= Aim of the exercise =
Write out once more the lines running from the top of the entries below to the line with "Email: info@group.com (102, 2205)", both ends included.
Source material Start Marker
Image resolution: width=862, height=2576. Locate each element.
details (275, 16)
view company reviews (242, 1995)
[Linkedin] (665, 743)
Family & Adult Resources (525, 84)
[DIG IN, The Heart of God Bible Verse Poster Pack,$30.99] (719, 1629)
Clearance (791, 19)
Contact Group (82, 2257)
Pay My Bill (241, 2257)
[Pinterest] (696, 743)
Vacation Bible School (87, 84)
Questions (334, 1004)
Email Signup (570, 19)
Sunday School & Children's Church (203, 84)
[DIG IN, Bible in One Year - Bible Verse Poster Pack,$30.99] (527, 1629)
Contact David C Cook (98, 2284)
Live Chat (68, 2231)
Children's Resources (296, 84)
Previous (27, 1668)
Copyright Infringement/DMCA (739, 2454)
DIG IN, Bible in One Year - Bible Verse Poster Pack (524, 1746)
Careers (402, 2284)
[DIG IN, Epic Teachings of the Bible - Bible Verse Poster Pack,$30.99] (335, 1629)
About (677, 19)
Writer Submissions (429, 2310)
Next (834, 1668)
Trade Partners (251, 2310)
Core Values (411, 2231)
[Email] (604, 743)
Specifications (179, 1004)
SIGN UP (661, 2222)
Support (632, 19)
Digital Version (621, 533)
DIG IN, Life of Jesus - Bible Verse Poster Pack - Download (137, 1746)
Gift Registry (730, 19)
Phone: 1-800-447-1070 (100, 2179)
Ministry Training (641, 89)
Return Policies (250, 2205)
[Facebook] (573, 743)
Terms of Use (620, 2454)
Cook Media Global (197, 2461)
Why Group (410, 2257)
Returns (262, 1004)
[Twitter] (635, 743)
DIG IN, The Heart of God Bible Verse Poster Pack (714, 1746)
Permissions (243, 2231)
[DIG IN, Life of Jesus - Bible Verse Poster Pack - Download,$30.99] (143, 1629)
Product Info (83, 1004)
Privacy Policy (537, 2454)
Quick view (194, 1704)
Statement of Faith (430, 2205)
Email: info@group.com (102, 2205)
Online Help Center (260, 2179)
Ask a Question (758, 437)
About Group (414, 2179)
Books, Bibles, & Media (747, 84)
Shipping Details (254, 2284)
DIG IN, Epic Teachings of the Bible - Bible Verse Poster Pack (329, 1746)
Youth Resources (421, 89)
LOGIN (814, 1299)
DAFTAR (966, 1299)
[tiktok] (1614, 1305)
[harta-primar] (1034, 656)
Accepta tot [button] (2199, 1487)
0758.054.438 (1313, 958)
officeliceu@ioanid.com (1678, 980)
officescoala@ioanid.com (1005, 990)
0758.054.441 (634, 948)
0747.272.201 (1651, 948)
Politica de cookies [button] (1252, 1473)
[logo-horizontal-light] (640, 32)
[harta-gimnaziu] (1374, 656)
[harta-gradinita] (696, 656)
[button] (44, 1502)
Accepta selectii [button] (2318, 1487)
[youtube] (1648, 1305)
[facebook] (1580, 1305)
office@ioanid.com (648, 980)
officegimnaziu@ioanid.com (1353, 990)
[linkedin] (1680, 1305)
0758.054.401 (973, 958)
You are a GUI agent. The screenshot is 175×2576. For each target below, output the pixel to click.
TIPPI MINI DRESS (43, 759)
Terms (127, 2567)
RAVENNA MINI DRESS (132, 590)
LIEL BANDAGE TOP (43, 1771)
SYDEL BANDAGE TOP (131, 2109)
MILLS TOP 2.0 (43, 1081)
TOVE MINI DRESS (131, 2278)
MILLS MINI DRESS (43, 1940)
Source material End Marker
= Response for this exercise =
Image resolution: width=862, height=2576. Locate each element.
details (275, 16)
view company reviews (242, 1995)
[Linkedin] (665, 743)
Family & Adult Resources (525, 84)
[DIG IN, The Heart of God Bible Verse Poster Pack,$30.99] (719, 1629)
Clearance (791, 19)
Contact Group (82, 2257)
Pay My Bill (241, 2257)
[Pinterest] (696, 743)
Vacation Bible School (87, 84)
Questions (334, 1004)
Email Signup (570, 19)
Sunday School & Children's Church (203, 84)
[DIG IN, Bible in One Year - Bible Verse Poster Pack,$30.99] (527, 1629)
Contact David C Cook (98, 2284)
Live Chat (68, 2231)
Children's Resources (296, 84)
Previous (27, 1668)
Copyright Infringement/DMCA (739, 2454)
DIG IN, Bible in One Year - Bible Verse Poster Pack (524, 1746)
Careers (402, 2284)
[DIG IN, Epic Teachings of the Bible - Bible Verse Poster Pack,$30.99] (335, 1629)
About (677, 19)
Writer Submissions (429, 2310)
Next (834, 1668)
Trade Partners (251, 2310)
Core Values (411, 2231)
[Email] (604, 743)
Specifications (179, 1004)
SIGN UP (661, 2222)
Support (632, 19)
Digital Version (621, 533)
DIG IN, Life of Jesus - Bible Verse Poster Pack - Download (137, 1746)
Gift Registry (730, 19)
Phone: 1-800-447-1070 (100, 2179)
Ministry Training (641, 89)
Return Policies (250, 2205)
[Facebook] (573, 743)
Terms of Use (620, 2454)
Cook Media Global (197, 2461)
Why Group (410, 2257)
Returns (262, 1004)
[Twitter] (635, 743)
DIG IN, The Heart of God Bible Verse Poster Pack (714, 1746)
Permissions (243, 2231)
[DIG IN, Life of Jesus - Bible Verse Poster Pack - Download,$30.99] (143, 1629)
Product Info (83, 1004)
Privacy Policy (537, 2454)
Quick view (194, 1704)
Statement of Faith (430, 2205)
Email: info@group.com (102, 2205)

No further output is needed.